KAPOL.ID – Peringatan Dasa Sila Bandung ke-71 diwarnai kritik keras terhadap arah kebijakan politik luar negeri Indonesia. Pakar Politik dan Keamanan dari Universitas Padjadjaran, Prof. Muradi, secara tegas mengingatkan pemerintah agar tidak melangkah terlalu jauh yang berpotensi mengkhianati amanat konstitusi dan semangat kemandirian bangsa.
Dalam konferensi pers yang digelar di Bandoengsche Melk Centrale (BMC), Minggu (19/4/2026), Prof. Muradi menyoroti sejumlah kebijakan pemerintah, terutama keterlibatan dalam aliansi internasional seperti Board of Peace (BOP) serta rencana pembukaan ruang udara bagi kekuatan militer asing.

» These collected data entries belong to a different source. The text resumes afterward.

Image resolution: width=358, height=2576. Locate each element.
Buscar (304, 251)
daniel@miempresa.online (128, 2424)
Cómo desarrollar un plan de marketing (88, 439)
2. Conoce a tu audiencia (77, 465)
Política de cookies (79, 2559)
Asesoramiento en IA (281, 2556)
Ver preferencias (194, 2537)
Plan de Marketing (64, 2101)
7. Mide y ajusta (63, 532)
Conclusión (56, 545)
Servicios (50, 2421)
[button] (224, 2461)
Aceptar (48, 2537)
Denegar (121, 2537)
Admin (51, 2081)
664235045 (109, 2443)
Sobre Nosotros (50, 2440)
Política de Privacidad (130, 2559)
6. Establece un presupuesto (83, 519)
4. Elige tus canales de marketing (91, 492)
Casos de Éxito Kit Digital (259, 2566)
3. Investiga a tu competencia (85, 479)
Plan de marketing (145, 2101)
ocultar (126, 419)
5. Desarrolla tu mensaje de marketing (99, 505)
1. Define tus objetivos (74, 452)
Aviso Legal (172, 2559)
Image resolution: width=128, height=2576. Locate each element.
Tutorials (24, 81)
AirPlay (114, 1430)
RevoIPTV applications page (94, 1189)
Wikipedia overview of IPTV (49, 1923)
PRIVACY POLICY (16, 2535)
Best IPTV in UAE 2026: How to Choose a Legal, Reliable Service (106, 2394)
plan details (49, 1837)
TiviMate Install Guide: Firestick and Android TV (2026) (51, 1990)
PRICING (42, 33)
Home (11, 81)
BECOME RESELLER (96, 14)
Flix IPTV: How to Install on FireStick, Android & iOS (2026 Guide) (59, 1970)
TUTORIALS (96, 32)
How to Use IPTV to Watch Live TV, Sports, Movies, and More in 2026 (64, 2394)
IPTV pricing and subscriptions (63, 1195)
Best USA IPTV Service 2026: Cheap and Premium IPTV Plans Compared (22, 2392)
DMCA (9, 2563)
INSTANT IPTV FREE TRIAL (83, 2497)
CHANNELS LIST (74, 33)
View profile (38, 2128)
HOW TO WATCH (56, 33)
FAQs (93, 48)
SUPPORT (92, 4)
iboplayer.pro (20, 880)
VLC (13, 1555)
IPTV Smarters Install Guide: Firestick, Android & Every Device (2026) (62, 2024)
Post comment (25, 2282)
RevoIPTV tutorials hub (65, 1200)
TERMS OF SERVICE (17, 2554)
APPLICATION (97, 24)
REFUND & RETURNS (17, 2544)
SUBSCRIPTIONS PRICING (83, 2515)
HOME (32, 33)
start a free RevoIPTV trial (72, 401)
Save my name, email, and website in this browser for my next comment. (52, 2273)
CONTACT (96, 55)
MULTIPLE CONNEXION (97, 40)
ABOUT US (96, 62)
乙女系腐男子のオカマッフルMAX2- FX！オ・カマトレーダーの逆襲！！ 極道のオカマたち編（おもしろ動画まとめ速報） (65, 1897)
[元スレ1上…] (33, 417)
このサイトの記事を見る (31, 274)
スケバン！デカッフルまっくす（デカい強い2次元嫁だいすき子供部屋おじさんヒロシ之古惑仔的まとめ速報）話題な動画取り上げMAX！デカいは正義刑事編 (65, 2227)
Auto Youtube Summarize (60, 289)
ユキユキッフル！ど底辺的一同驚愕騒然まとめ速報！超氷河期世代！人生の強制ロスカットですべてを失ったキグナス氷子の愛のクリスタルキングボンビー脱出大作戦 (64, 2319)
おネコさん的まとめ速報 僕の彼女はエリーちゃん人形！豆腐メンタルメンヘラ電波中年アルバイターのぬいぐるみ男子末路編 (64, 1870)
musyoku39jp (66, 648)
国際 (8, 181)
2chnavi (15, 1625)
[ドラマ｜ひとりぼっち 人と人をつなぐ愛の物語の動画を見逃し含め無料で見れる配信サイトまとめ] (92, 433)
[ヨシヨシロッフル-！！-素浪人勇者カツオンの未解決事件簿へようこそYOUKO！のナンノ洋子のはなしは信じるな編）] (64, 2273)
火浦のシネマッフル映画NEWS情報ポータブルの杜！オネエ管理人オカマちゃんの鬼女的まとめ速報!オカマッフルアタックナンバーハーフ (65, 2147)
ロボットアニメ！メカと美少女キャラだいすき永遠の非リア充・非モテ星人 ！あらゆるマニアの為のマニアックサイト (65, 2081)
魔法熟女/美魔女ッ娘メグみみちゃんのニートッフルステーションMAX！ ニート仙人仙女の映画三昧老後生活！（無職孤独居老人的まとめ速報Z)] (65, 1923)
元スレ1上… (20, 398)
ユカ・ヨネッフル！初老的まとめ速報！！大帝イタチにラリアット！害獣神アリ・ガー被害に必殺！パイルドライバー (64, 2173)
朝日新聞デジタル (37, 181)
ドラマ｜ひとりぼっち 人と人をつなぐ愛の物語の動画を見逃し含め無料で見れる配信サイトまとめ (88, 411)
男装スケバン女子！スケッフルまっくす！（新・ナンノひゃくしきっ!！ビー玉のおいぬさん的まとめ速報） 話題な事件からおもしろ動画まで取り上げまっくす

Prof. Muradi menegaskan bahwa langkah pemerintah yang mengambil keputusan strategis secara sepihak tanpa berkonsultasi dengan Parlemen adalah preseden buruk.
Menurutnya, ada tiga poin krusial yang dilanggar oleh pemerintah saat ini.
“Pertama, ini melanggar Pembukaan Konstitusi kita. Kedua, melanggar doktrin politik luar negeri bebas aktif. Dan ketiga, ini berkaitan dengan hak bangsa lain untuk menentukan nasib sendiri, sebagaimana tertuang dalam poin ke-5 dan ke-6 Dasa Sila Bandung,” tegas Muradi di hadapan awak media.
Ia menekankan bahwa Indonesia tidak boleh terjebak dalam ikatan atau aliansi yang mengarah pada upaya agresi negara tertentu terhadap negara lain.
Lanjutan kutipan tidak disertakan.